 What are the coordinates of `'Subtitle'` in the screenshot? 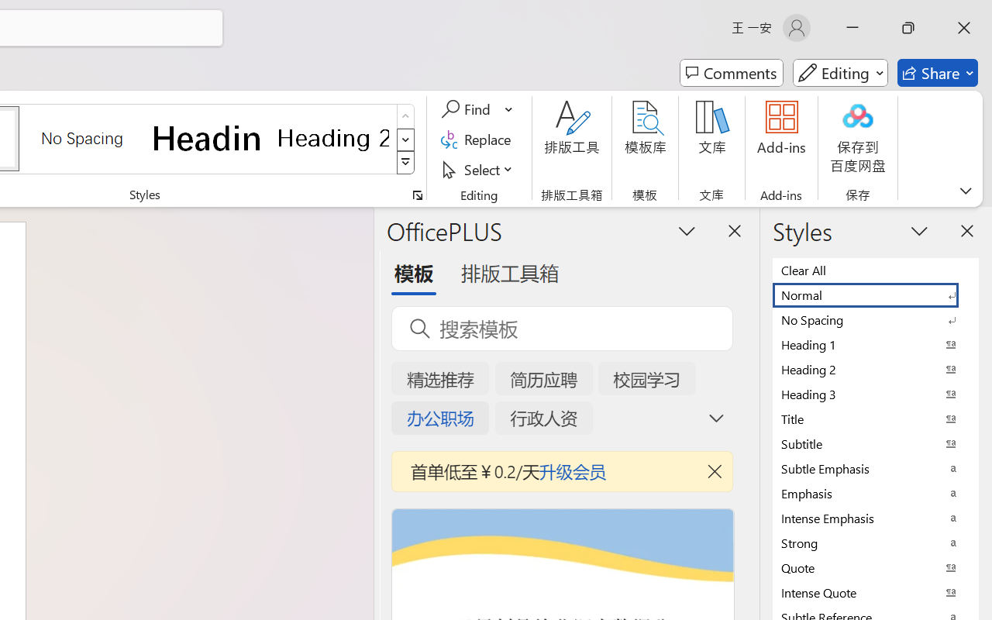 It's located at (875, 442).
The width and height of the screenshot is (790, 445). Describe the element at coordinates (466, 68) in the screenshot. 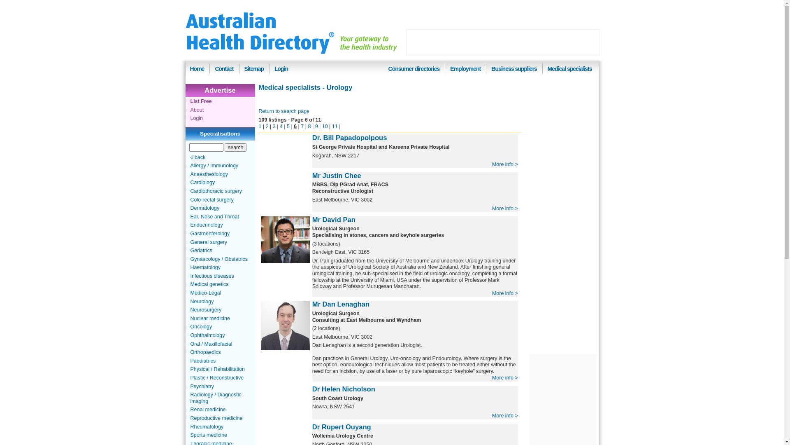

I see `'Employment'` at that location.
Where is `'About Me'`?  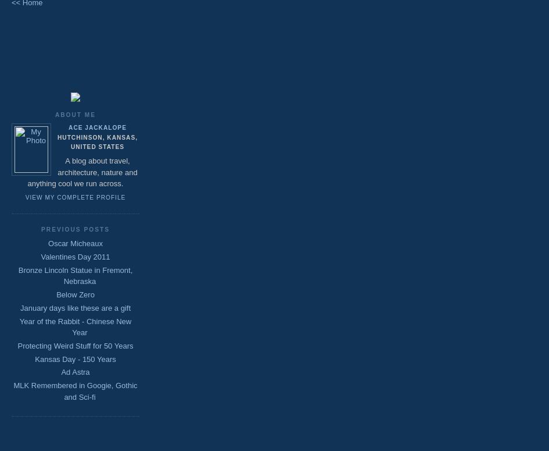
'About Me' is located at coordinates (74, 114).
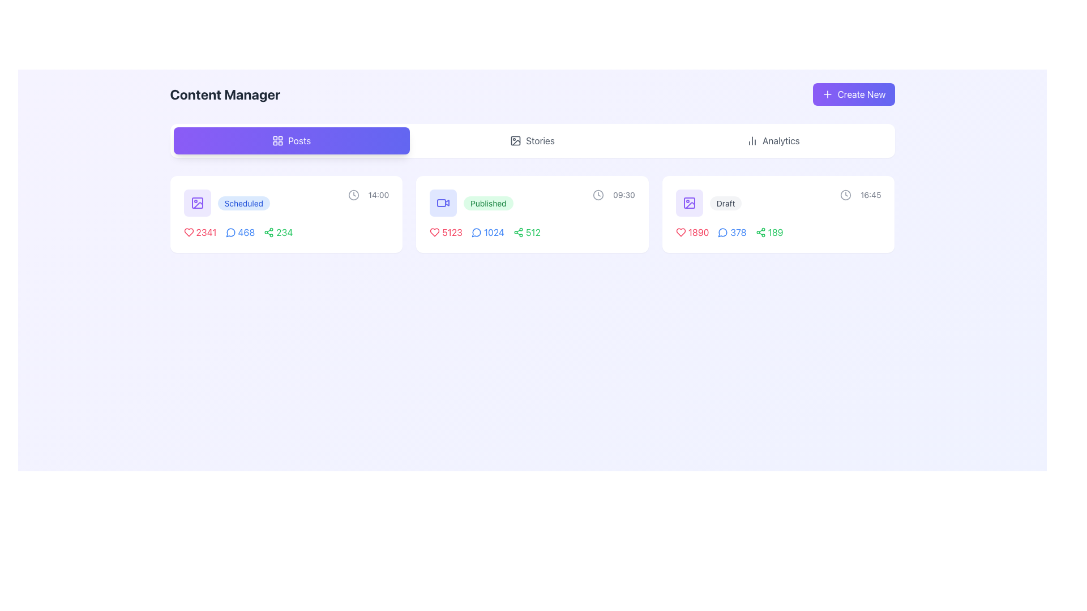  Describe the element at coordinates (353, 194) in the screenshot. I see `the clock icon located within the 'Scheduled' category of the dashboard, positioned to the right of the blue 'Scheduled' label and just before the time display '14:00'` at that location.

=-=-=-=-=

** WHAT THIS TASK INVOLVES **
Could you copy everything from the line containing "The width and" down to the end of the items, leaving the pictures out of your answer?

** ANSWER TO THIS PROBLEM **
The width and height of the screenshot is (790, 445). Describe the element at coordinates (466, 68) in the screenshot. 

I see `'Employment'` at that location.
Where is `'About Me'`?  
'About Me' is located at coordinates (74, 114).
  Describe the element at coordinates (353, 194) in the screenshot. I see `the clock icon located within the 'Scheduled' category of the dashboard, positioned to the right of the blue 'Scheduled' label and just before the time display '14:00'` at that location.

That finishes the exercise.